Wills under Turkish Law and the Legal Effect of Foreign Wills in Turkey
Wills and Testaments in Turkey: Differences and Requirements for Inheritance Contracts and Wills
Dispositions of property upon death are legal directives that take effect only after the death of the testator. A will can be made either in the form of an inheritance contract or a testament. A testament is a unilateral declaration of intent that does not require acceptance by any other party. Unlike an inheritance contract, a will can be revoked informally at any time before the testator’s death. The testator must be legally competent and at least 15 years old to create a valid will. If these conditions are met, the capacity to make a will is given.
Understanding Turkish inheritance law is crucial for foreigners looking to create a will in Turkey. The legal requirements for wills in Turkey are specific, and knowing the distinctions between different types of testaments is essential. For instance, notarized wills in Turkey and holographic wills have distinct regulations that must be adhered to for the document to be valid. Foreigners planning to draft a will should be aware that foreign wills in Turkey are recognized, provided they comply with the law of the country where they were created.
Creating a will in Turkey involves understanding the testament regulations in Turkey and ensuring all legal formalities are met to avoid disputes. Inheritance contracts in Turkey are another aspect to consider, as they differ from wills but serve a similar purpose in determining the distribution of assets. The validity of a testament in Turkey can be contested if it does not meet the required standards. Therefore, expatriates should seek legal advice to navigate the Turkish legal system for wills effectively, ensuring their last wishes are honored and legally binding.
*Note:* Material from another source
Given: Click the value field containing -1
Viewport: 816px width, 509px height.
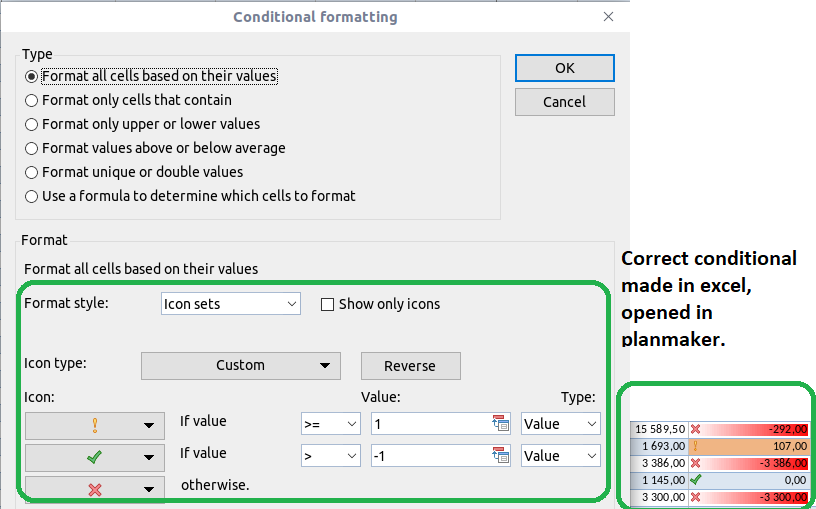Looking at the screenshot, I should pos(430,456).
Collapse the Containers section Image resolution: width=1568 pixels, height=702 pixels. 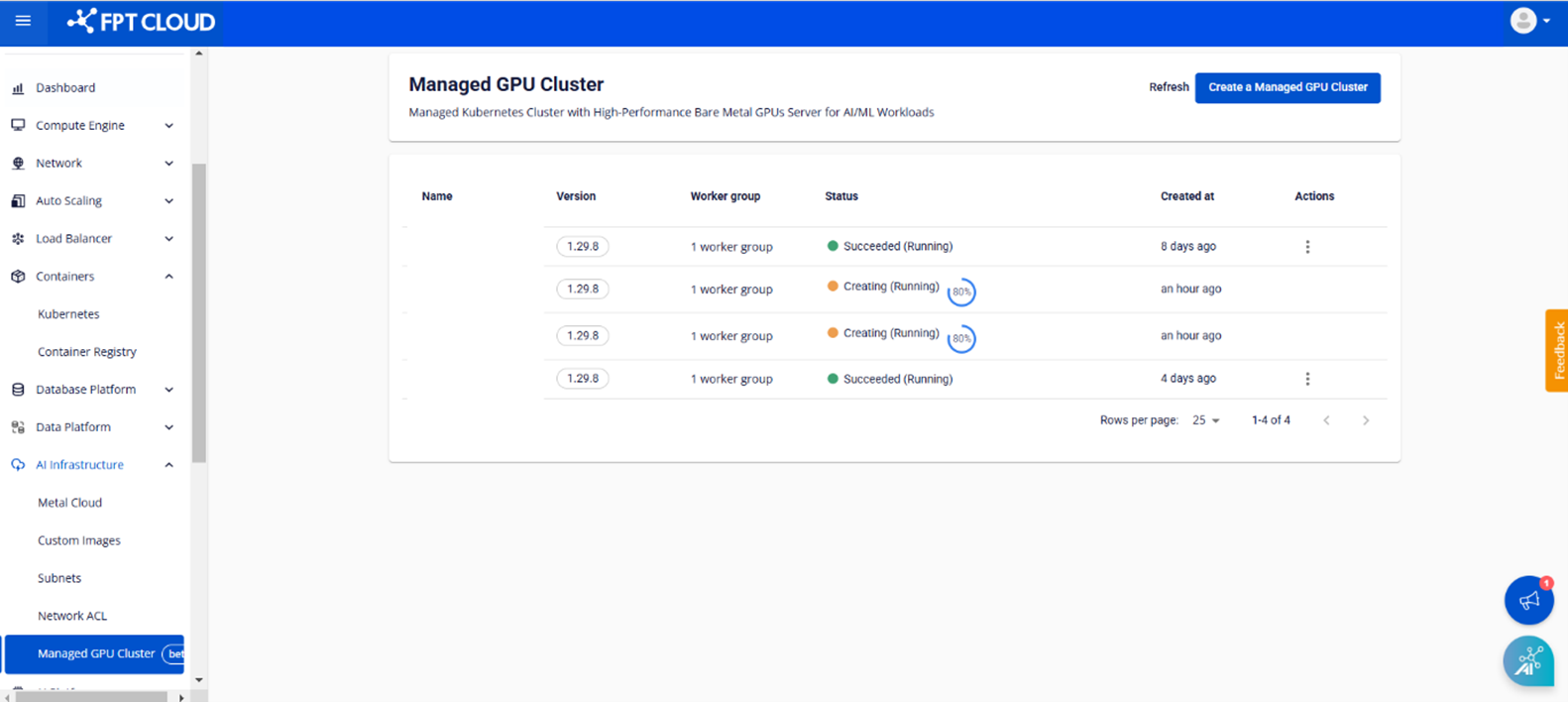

Three Types of Wills: A Look at Holographic (Handwritten), Public and Oral Wills in Turkey
There are three types of wills: two ordinary wills and one that is an exception. Holographic and public wills are considered ordinary, while oral wills are the exception.
Public Will
A public will is created under Turkish law with the involvement of two witnesses and a notary. Certain conditions apply to serving as a witness or notary. Individuals who are not legally competent, who are barred from public office by a criminal conviction, who are illiterate, as well as the testator’s spouse, descendants, and their spouses, siblings of the testator, and their spouses and agents cannot serve as witnesses. If such individuals act as witnesses, the public will can be entirely contested.
Additionally, obtaining an assessment of the testator’s mental state from a public hospital is important.
The public will is read aloud by the testator, signed, and notarized in the presence of the witnesses, and then reported to the civil registry office. For illiterate testators, the will is read aloud by the notary in the presence of the witnesses. Upon the testator’s death, the will is automatically sent to the court for probate.
Holographic Will (Handwritten Will)
“How to Draft and Store a Holographic Will?”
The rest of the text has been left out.